◆ **Task item**
Please output every line of the material as it stands, without the pictures.

*-*-*

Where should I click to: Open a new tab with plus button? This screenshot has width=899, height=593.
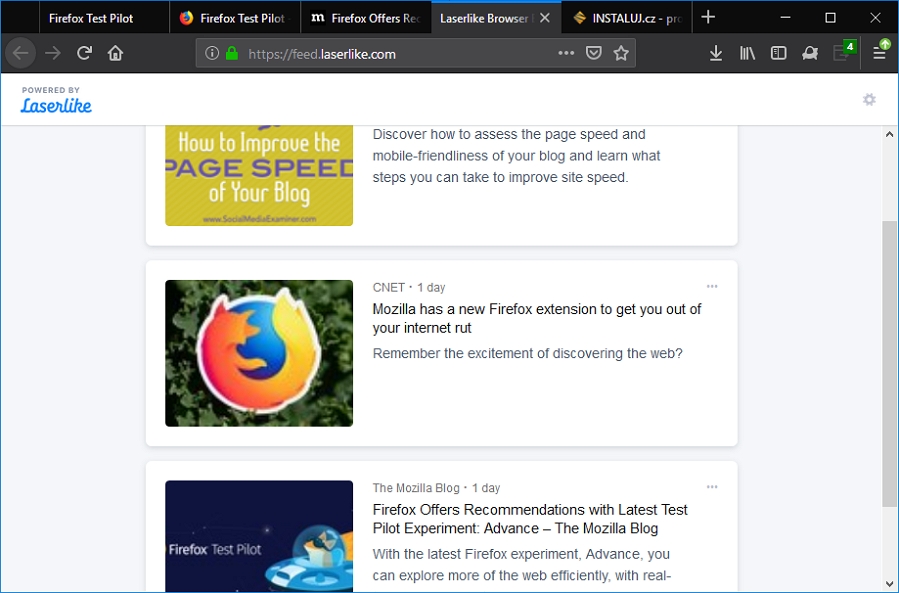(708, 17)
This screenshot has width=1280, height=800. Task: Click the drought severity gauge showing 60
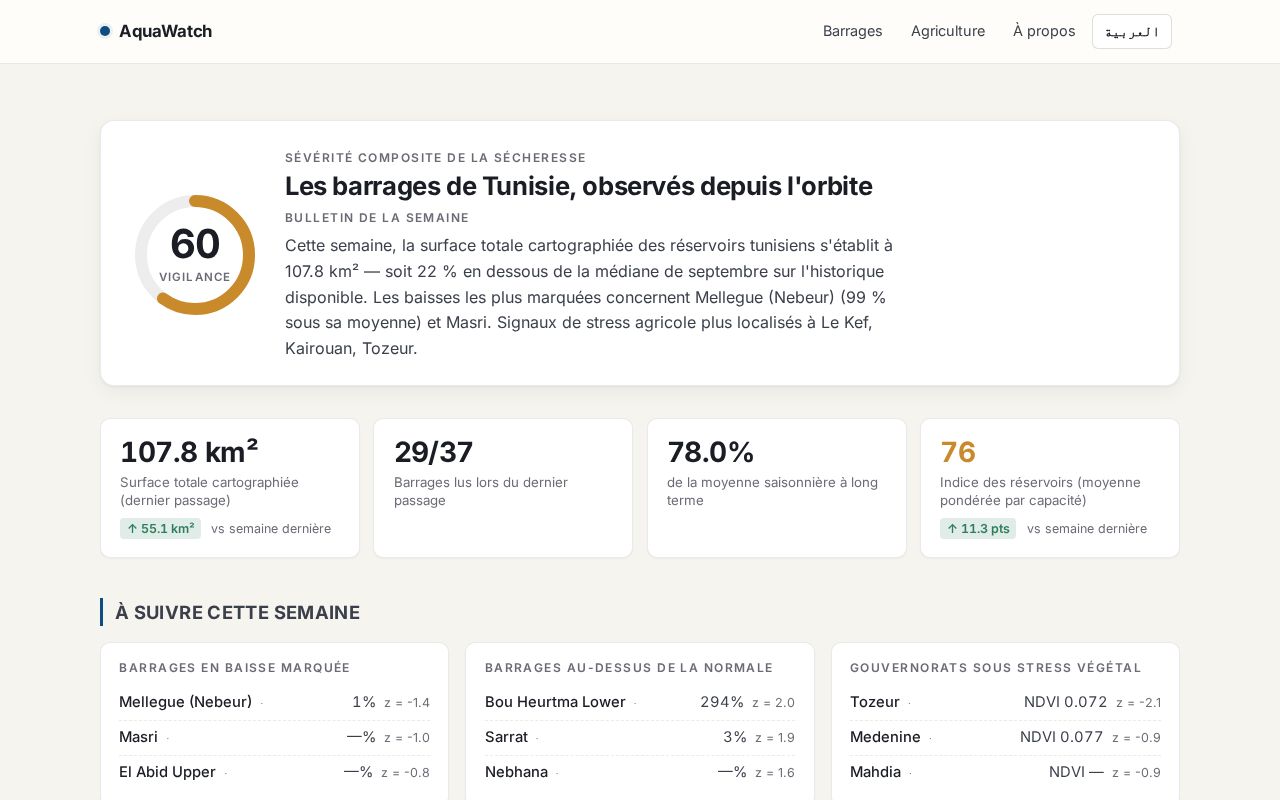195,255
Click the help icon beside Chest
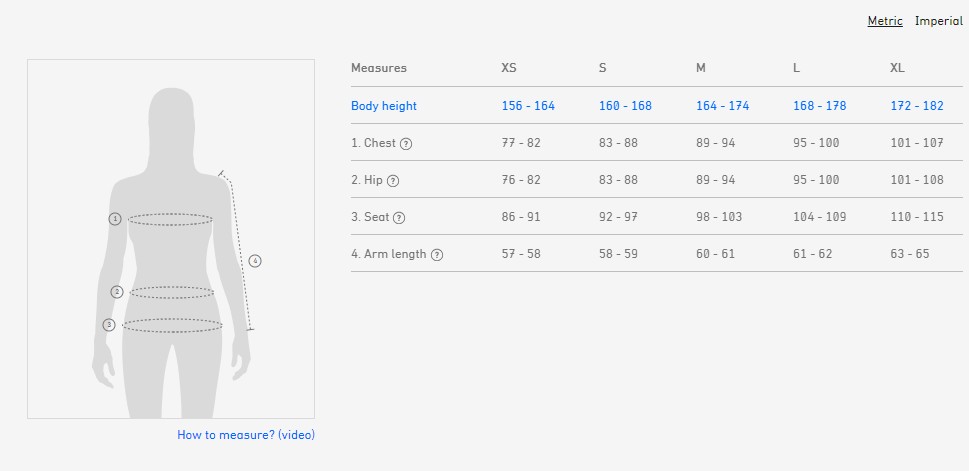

*-*-*

◆ **The answer**
Where should I click to: Open a new tab with plus button? This screenshot has width=899, height=593.
(708, 17)
This screenshot has width=1280, height=800. Task: Click the drought severity gauge showing 60
195,255
Click the help icon beside Chest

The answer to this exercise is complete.